Yeah could very well be mislabeled. Im fine with estrogen up to about 100 without any sides. The ONLY things that have ever caused me estrogen issues (strictly nipple sensitivity) have been 1g test/NPP (if real)/tren ace (even at doses as low as 100mg/wk)
 
i Also do ED. but even with ED you will feel lows/highs with shorter esters way more than long esters.
but as you said. i recommend everyone to do ed, even on trt
just stable moods, and overall feel better. no one ever talks about the emotional sides
of what we do....and its A BIG PART. just something no one talks about.

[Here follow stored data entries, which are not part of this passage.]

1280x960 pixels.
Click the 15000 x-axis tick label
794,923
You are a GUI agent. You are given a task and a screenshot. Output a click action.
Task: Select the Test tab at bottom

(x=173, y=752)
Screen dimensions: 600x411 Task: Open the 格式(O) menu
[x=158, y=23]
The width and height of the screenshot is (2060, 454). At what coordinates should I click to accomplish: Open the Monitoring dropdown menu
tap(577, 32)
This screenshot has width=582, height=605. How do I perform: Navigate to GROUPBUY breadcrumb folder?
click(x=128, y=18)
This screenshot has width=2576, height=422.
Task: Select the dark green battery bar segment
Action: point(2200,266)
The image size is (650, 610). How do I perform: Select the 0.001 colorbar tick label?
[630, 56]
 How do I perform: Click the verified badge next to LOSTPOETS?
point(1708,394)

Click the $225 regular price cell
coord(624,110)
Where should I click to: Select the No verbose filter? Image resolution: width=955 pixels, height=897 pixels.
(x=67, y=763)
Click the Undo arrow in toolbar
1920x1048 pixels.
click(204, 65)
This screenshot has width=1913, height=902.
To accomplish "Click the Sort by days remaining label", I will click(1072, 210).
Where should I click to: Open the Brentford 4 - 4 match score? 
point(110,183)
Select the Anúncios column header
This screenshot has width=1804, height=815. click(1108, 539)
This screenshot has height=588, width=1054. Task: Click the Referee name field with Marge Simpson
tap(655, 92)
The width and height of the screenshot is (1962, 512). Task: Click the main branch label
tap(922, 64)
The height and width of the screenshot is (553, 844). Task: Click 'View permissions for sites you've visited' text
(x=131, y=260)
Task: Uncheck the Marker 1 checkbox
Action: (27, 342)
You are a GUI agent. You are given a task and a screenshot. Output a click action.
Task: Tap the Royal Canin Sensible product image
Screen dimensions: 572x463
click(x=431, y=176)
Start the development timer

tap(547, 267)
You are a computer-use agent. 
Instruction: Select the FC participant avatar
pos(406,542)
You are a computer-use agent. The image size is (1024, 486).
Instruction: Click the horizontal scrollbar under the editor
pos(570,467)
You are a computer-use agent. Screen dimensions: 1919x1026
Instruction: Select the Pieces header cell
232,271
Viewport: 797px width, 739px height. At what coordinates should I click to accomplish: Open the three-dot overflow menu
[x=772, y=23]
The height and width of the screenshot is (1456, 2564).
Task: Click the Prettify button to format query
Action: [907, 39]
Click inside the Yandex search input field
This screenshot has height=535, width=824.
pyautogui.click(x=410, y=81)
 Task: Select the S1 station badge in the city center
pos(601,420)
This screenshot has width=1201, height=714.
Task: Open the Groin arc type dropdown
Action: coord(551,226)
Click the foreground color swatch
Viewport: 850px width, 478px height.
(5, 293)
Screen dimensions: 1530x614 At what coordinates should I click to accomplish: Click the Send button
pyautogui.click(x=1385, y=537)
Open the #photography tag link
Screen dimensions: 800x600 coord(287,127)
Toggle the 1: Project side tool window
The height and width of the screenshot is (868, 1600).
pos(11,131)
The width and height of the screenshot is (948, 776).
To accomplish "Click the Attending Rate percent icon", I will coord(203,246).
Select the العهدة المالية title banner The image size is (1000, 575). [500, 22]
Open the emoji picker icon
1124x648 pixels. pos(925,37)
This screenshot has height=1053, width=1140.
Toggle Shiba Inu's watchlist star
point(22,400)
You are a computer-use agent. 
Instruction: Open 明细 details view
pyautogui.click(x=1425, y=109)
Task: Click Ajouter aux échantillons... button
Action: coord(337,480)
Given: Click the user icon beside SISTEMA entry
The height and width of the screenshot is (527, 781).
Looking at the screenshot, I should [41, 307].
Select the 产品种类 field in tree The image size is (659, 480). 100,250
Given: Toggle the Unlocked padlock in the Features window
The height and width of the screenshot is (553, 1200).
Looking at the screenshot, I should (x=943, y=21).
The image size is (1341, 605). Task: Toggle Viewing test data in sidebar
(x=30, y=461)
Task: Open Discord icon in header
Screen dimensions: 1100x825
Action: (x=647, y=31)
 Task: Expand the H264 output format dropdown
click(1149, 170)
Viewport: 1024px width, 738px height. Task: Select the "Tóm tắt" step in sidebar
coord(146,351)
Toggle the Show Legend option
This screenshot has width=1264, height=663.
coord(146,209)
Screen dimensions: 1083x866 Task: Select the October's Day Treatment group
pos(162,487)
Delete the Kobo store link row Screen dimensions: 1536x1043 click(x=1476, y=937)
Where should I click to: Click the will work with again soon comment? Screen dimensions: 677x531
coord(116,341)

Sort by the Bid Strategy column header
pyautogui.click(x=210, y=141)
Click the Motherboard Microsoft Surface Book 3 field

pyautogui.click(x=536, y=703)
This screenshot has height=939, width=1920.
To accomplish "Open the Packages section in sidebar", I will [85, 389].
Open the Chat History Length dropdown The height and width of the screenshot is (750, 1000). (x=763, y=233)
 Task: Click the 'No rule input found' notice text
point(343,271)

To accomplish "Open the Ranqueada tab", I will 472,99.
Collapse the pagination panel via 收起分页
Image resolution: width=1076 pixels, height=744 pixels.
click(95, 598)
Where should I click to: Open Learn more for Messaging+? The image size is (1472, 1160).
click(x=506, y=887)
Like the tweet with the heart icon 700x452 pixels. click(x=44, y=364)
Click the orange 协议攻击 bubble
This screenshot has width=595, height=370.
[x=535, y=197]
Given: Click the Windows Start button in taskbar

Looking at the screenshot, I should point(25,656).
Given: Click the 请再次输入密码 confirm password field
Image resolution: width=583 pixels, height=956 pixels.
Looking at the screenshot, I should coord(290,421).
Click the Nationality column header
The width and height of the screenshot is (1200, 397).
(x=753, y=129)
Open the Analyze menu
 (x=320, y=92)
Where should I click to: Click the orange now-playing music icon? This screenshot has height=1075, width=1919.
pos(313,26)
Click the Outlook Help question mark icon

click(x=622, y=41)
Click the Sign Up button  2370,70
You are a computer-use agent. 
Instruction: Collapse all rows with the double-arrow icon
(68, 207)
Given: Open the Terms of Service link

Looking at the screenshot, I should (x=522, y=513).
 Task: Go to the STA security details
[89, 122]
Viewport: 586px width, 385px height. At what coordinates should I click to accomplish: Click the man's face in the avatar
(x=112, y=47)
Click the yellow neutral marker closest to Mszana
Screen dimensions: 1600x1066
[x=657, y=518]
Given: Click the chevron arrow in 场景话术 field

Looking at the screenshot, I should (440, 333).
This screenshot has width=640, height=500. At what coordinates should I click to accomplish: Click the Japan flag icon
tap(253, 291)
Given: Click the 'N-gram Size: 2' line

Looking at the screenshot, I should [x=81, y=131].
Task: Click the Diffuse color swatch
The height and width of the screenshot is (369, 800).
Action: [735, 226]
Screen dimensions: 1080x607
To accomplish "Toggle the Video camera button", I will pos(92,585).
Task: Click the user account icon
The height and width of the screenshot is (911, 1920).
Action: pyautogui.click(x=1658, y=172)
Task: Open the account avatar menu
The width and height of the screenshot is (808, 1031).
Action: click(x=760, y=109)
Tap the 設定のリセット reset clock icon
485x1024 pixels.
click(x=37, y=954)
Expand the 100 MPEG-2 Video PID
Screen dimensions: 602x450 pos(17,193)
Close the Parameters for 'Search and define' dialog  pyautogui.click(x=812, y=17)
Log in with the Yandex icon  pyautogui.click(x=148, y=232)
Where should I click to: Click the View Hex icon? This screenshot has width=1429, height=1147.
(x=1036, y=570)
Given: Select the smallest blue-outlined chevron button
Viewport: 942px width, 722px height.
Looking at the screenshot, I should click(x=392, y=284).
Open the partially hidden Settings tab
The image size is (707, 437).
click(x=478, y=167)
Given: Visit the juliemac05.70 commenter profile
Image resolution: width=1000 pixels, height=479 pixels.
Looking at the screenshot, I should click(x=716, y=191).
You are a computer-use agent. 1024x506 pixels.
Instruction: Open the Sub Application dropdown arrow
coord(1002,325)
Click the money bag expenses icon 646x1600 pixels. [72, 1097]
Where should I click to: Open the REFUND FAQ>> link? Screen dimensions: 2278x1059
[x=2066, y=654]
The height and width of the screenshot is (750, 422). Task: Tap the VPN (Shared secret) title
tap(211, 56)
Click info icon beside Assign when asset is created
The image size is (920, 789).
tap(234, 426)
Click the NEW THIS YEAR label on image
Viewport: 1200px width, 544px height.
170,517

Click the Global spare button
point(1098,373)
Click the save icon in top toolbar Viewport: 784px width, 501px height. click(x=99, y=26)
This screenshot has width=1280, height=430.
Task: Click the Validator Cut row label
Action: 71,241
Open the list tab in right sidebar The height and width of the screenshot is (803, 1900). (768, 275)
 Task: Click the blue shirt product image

Hmmm. I inject sust EOD. Got me wondering if I should switch to ED. I should try it and see how I do. Dont mean to hijack thread.
 
At 300 mg NPP + 350 mg test, the main things to watch are blood pressure, prolactin, hematocrit, and lipids. NPP often hits BP and resting heart rate harder than expected (even without bloat), and prolactin can creep up even if estrogen looks fine — libido, mood, and sleep are usually the first tells. On bloods, HDL tends to drop and hematocrit can rise faster than on test-only. ALT shouldn’t spike like orals, but given your history, mid-cycle labs are smart.

NPP + finasteride/dutasteride is safer than Deca, but not zero-risk — nandrolone itself can still be rough on follicles in some people. Keep doses stable, don’t push food/sodium, monitor BP weekly, and be ready to pull NPP fast if sides show. If you treat it as a “test-plus,” not a miracle compound, you’ll stay on the safer side.